Data security: no longer optional
Humanitarian and development organisations now produce, store, analyse and report on large quantities of data – we do love a questionnaire, don’t we! While data safety and security is nothing new, many organisations are still vastly unprepared for the task.
15 years ago, when premise servers were the norm, most data was kept on local desktops not connected to internet, or in server rooms, and data security and safety was a logistical issue. One of my first jobs with the UN was to look at how to ensure we kept our data safe in case of a major Avian Flu outbreak: it was all about calculating how many litres of fuel we needed to run the generator for the server room.
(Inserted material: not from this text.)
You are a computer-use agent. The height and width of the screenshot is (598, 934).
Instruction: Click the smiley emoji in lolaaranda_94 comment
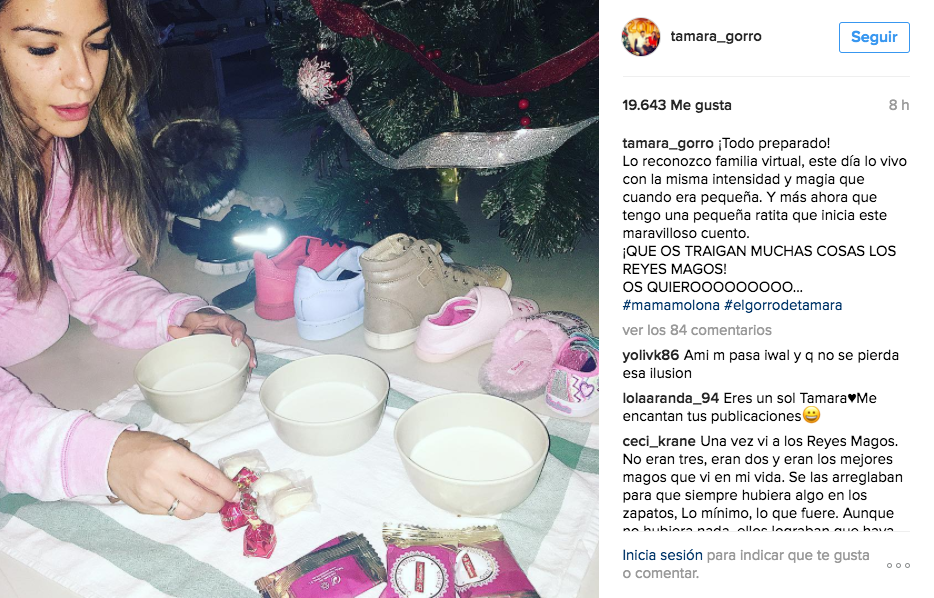click(811, 415)
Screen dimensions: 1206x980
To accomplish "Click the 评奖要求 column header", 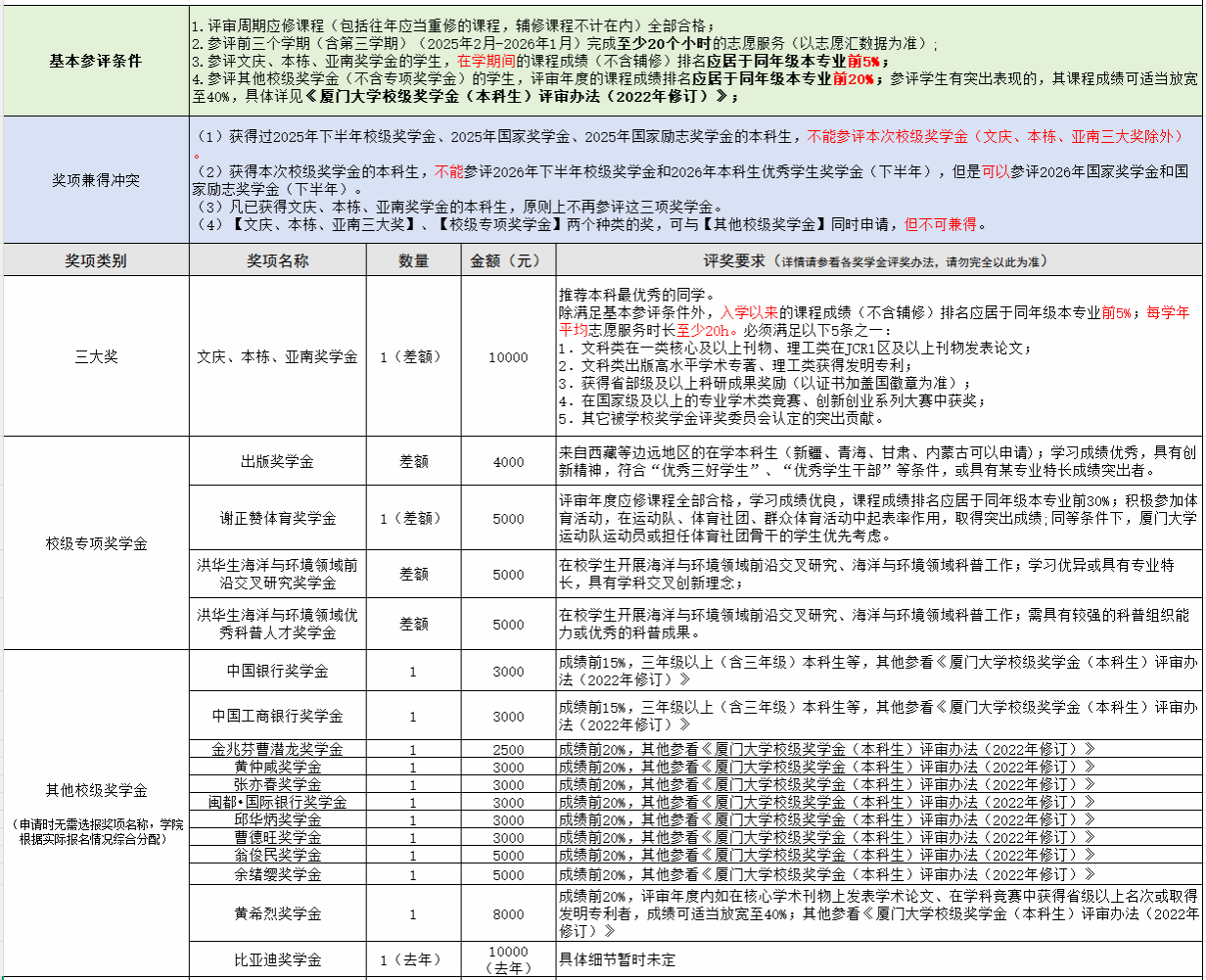I will [878, 260].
Today the same contingency plan would only need to look at sustaining internet access.
Development and humanitarian organizations have a responsibility to protect their data. They owe it to the general public, their constituents and donors, but most importantly to their beneficiaries. The right to privacy is a human right (article 12); data protection is not.
What we can do
In today’s world a key part of our job is to ensure the data we collect, exchange, distribute and use is protected. And as project managers there is a lot we can do to ensure the basic safety and security of our data. Here is our guide to the top 10 tips to follow when writing request for proposals (RFPs):
- All web platforms should only be accessible via a secured protocol (HTTPS)
- All data should be backed up regularly
- All data should be encrypted
- Where possible all data should be anonymized. Good practice is to keep identifying features (names, phone numbers etc) and collected data in different data sets
- Collect and store only what you need (yes donors require us to keep records of our work, but not everything is worth storing)
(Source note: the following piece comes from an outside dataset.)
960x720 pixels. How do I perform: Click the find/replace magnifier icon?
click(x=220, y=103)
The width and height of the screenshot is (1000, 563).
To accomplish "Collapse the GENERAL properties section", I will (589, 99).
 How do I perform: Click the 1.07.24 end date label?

- Ensure databases are replicated and different data centers and ideally different regions of the word. This will add significant protection against data loss and possible ransomware
- Protect data access with strong passwords and, if possible, two-factor authentication. This is generally very easy to implement and has a big impact
- Make sure there is a monitoring system for user accounts, and limit privileges (not everyone using a system needs to have access to it all!)
- Ensure your system is maintained and regularly updated (most cybercriminals rely on outdated systems and exploit known security breaches)
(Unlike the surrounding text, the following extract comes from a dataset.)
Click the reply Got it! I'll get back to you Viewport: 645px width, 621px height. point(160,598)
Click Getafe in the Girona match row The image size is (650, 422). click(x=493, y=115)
- Conduct regular security and safety audits with a third party (and yes this can be part of your RFP).
Maintain your best by preparing for the worst
Cloud storage is becoming the new norm. Internet giants such as Amazon Web Service, Microsoft and Google are pushing for all data to be stored on the cloud, preferably theirs. According to Forbes, the total spending on off-premises clouds will grow steadily to overcome on-premises solutions by 2022. With increased cybersecurity threats, enhanced data management and security is crucial. It is becoming challenging for organisations to adapt: IT services are struggling to maintain, update and upgrade current systems while setting up processes and procedures for the countless new projects arising every day is a challenge! But preparing for the worst that can happen will help organisations to safeguard their data into the future.